> WORK TO DO: Please rewrite the part of the records below that opens with the line containing "Image resolution: width=1236" and closes with the line containing "will pyautogui.click(x=1322, y=721).", keeping the requests as they are but scaling every click coordinate in the answers by 0.55, rounding to whole numbers with halves going up. Give only those lines.

>> Start GIVEN RECORDS

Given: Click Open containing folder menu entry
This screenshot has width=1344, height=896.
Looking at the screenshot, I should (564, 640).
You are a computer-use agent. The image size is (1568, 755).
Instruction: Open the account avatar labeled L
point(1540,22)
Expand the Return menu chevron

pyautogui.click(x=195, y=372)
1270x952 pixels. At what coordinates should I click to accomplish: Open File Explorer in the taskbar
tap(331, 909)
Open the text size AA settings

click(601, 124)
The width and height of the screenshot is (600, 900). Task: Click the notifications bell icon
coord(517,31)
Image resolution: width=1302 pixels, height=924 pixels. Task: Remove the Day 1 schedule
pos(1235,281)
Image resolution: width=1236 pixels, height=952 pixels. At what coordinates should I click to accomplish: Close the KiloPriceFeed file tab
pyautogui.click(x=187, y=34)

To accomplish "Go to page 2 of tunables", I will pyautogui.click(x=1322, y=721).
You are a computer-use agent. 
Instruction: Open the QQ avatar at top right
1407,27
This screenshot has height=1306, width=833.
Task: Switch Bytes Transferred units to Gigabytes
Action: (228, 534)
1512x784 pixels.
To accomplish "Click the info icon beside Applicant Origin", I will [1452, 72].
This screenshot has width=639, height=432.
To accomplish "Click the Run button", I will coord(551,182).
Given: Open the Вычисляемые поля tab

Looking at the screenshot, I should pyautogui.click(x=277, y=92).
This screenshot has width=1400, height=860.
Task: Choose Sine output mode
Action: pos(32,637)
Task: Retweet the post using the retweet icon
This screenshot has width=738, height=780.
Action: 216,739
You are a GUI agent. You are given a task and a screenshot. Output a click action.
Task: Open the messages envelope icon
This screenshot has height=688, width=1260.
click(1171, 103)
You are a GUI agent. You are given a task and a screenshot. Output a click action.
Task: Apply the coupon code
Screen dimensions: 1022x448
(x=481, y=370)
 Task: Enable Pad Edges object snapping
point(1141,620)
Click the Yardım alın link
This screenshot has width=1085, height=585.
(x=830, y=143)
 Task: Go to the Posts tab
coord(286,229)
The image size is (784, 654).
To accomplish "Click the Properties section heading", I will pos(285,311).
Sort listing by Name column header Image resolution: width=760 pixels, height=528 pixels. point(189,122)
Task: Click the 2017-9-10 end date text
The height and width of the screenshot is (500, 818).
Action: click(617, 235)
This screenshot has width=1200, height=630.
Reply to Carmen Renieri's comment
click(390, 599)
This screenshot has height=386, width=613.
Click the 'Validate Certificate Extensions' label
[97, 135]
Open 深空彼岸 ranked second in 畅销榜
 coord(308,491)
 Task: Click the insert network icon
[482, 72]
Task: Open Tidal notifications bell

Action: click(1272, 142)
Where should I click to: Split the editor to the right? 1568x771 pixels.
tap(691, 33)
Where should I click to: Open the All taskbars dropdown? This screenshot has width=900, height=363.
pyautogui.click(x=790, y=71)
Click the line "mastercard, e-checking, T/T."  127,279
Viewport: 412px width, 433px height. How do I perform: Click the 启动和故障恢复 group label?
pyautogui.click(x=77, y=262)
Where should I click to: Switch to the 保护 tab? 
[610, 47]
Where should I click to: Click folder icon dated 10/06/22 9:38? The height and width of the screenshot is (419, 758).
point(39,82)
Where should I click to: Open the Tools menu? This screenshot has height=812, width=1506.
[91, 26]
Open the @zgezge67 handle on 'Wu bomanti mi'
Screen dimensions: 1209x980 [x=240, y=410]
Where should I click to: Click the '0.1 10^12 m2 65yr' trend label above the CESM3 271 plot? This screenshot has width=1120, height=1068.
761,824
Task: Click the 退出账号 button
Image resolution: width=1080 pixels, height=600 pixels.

>> End GIVEN RECORDS

> SOLUTION TO THIS TASK:
Image resolution: width=1236 pixels, height=952 pixels. At what coordinates should I click to accomplish: Close the KiloPriceFeed file tab
pyautogui.click(x=103, y=19)

To accomplish "Go to page 2 of tunables", I will pyautogui.click(x=727, y=397).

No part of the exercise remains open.